A handful of trees per hectare in treeless farmland can increase atmospheric water capture five- to six-fold. Meanwhile, a healthy diet is unaffordable for around 80% of Africans, compared with a mere 1.2% in affluent nations. And for Europeans who hope to curb mass migration by investing in Africa, there is more sobering news: such investments may well have the opposite effect.
Africa is on the rise. Demographically, this century is poised to become the "African Century." While today Africa is home to 18% of the global population, by 2050 that figure is projected to have risen to 25%. The United Nations forecasts an increase from 1.41 billion to 2.47 billion people — more than one billion additional inhabitants. And the growth will continue after 2050. This brings significant challenges, notably in ensuring food security. Can Africa feed itself in the decades ahead?
These pressing questions are addressed in Pathways to African Food Security — Challenges, Threats and Opportunities towards 2050, a book published earlier this year. Edited by Wageningen University researchers Michiel de Haas and Ken Giller, it brings together 57 contributors — most of them Dutch, with twenty African scholars, four World Bank staff members and others. The disciplinary range is impressive: agronomists, economists, historians, a demographer, sociologists and four nutritionists. Their perspectives occasionally diverge, enriching the analysis.
The result is a multidisciplinary, lucidly written, and highly informative volume, brimming with well-supported, often surprising insights and conclusions. Complex problems are explained with clarity, avoiding the patronising simplifications that too often mar discussions about Africa. It is Wageningen at its finest.
Food Security
The opening chapter delivers an immediate jolt. Decades of progress in food security and child mortality plateaued around 2010. Since then, the number of undernourished Africans has risen from 159 million (15.1%) to 282 million (19.7%) by 2022. Slower declines in fertility rates, worsening soil degradation, and escalating climate change all compound the risks of mass hunger, migration, environmental crises, youth unemployment, and conflict.

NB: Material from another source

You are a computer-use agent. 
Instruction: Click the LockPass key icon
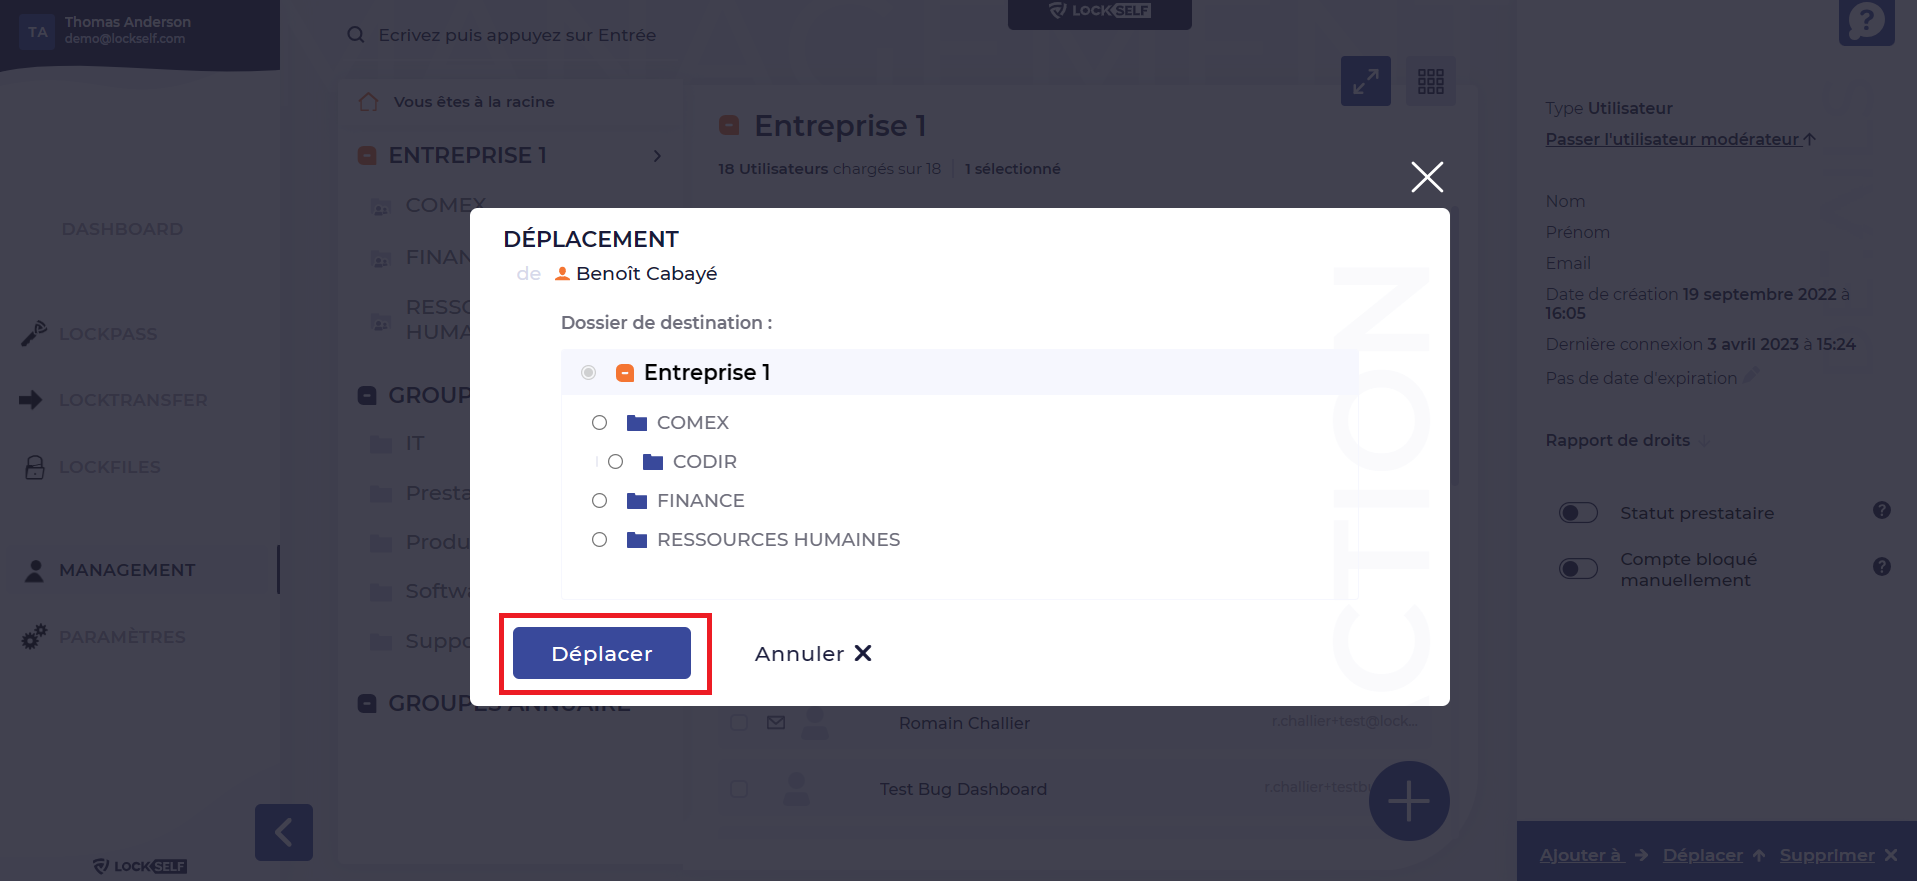[x=34, y=333]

Yet the book also offers reasons for cautious optimism. Several chapters demonstrate convincingly that Africa's agricultural yields could still be doubled or even tripled on existing farmland. Achieving this would require sustained policies promoting soil care, improved seeds, fertiliser use, irrigation where appropriate, and better access to markets, credit, infrastructure and agricultural knowledge.
However, optimism is tempered after reading the chapter on Ethiopia. Despite achieving a spectacular 12% annual increase in grain productivity from 1993 to 2021, Ethiopia still had a quarter of its population living below the poverty line in 2021, and nearly 22 million people facing severe food insecurity in 2022. Agricultural success alone is clearly insufficient.
My unavoidable conclusion: Sub-Saharan Africa must also address its rapid population growth, which is only marginally addressed in the book. Strategies such as improving female education, enhancing women's health rights, expanding family planning services, and even introducing pension systems — the latter reducing the need for large families as a form of old-age security — could be pivotal. Namibia’s successful pension reforms in the 1990s serve as a rare but valuable example.
Urbanisation, too, reduces fertility rates — even by nearly two children per woman on average — but rural areas, where high fertility persists, pose a stubborn challenge. It contributes to ongoing fragmentation of farms, even those farms already too small to sustain economic viability.
Climate Challenges
Any remaining optimism dims further when considering climate change. Vast tracts of Africa are becoming less suitable for agriculture or even habitation. Expected effects range from heat stress on crops to longer droughts, heavier rainfall, flooding, and disrupted growing seasons. Regional variation will be significant: increased rainfall in parts of East and Central Africa and the eastern Sahel; declines in the Western Sahel and Southwestern Africa.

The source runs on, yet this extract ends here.